Ricerc@Sapienza

FIRST STUDY FOR PRODUCTION PRE-PREG METALLIC MATRIX BASALT COMPOSITE MATERIALS Marini D1,2, Lüking A3, Becker T3, Valente M1,2 1Department of Chemical Engineering, Material and Environment, University of Rome Sapienza; Italy 2National Interuniversity Consortium of Materials Science and Technology (INSTM); Florence, Italy 3Institute of textile (ITA), Rheinisch-Westfaelische Technische Hochschule (RWTH), University of Aachen, Germany ABSTRACT: Basalt, is an effusive rock of volcanic origin with excellent mechanical and thermal resistance properties, is becoming increasingly important. In order to promote its compatibility with the matrix (generally polymeric, PMC), in the composite material production, it is customary to cover the single filaments with a polymeric sizing.

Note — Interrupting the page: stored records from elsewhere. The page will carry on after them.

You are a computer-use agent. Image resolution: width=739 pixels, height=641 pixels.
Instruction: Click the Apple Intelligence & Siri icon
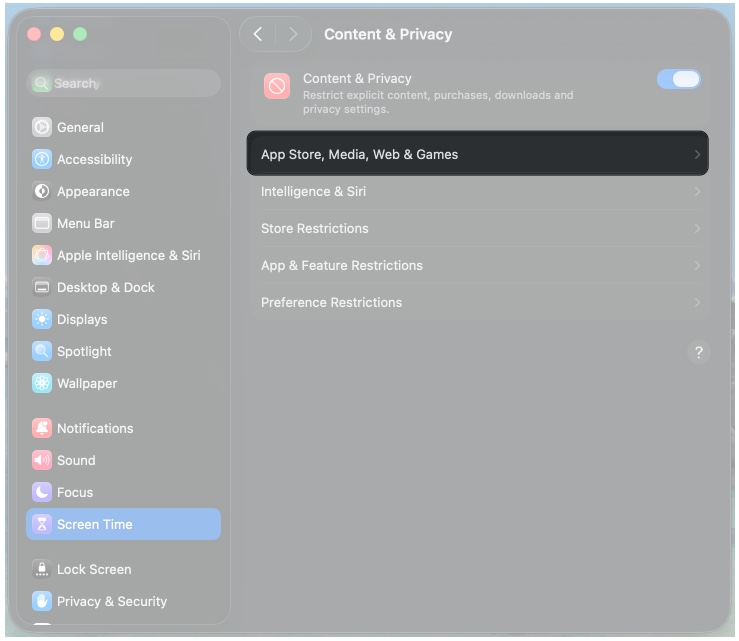[x=41, y=255]
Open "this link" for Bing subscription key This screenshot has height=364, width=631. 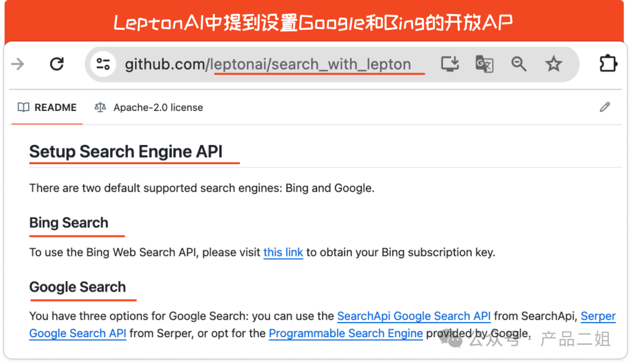click(x=283, y=252)
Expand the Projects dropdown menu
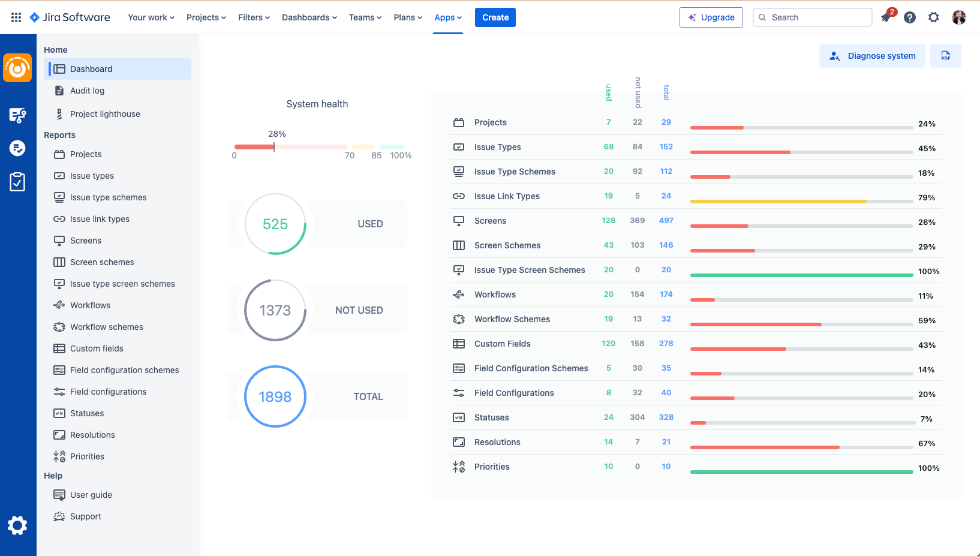The image size is (980, 556). pyautogui.click(x=206, y=17)
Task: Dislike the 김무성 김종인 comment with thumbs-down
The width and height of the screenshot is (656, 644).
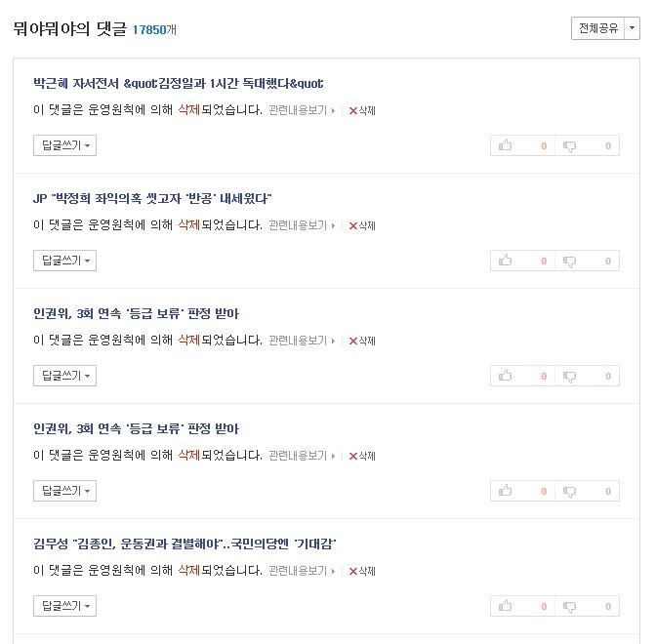Action: coord(587,606)
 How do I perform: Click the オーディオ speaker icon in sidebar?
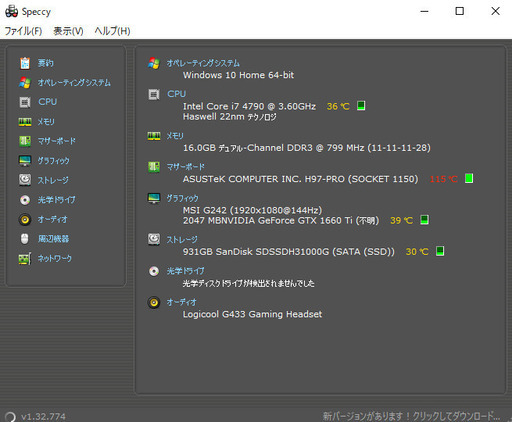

Likewise, metal-coated filaments could be obtained for subsequent use in metal matrix composites (MMC). In this work we discuss the changes made to a standard basalt and glass spinning plant replacing the polymeric sizing application system with a molten metal deposition chamber in order to obtain a coating of the fibers directly during the spinning procedure. The exploration phase was carried out using pure aluminium as covering metal, which has lower flammability and usage problems than magnesium, but at the same time the analogy between their melting temperatures would allow the same plant to be used for both. Morphology and interface between aluminium and fibers were investigated by SEM and EDS analysis. The variation of some parameters, such as the rotation speed of the winder and the temperature of the molten metal bath, allowed to obtain different metal thicknesses and different mechanical properties. Tensile tests on single filament were performed to investigate the potential effect of the metallic covering on mechanical properties of fibers and results shows that basalt filaments highlight a better resistance to aluminium melting temperature (660 °C) compared to E-glass filaments. With this method it would be possible to disperse even submicrometric or nanometric particles in the fibers metal covering obtaining a perfect homogeneity of dispersion in the composite that would be obtained subsequently with their use.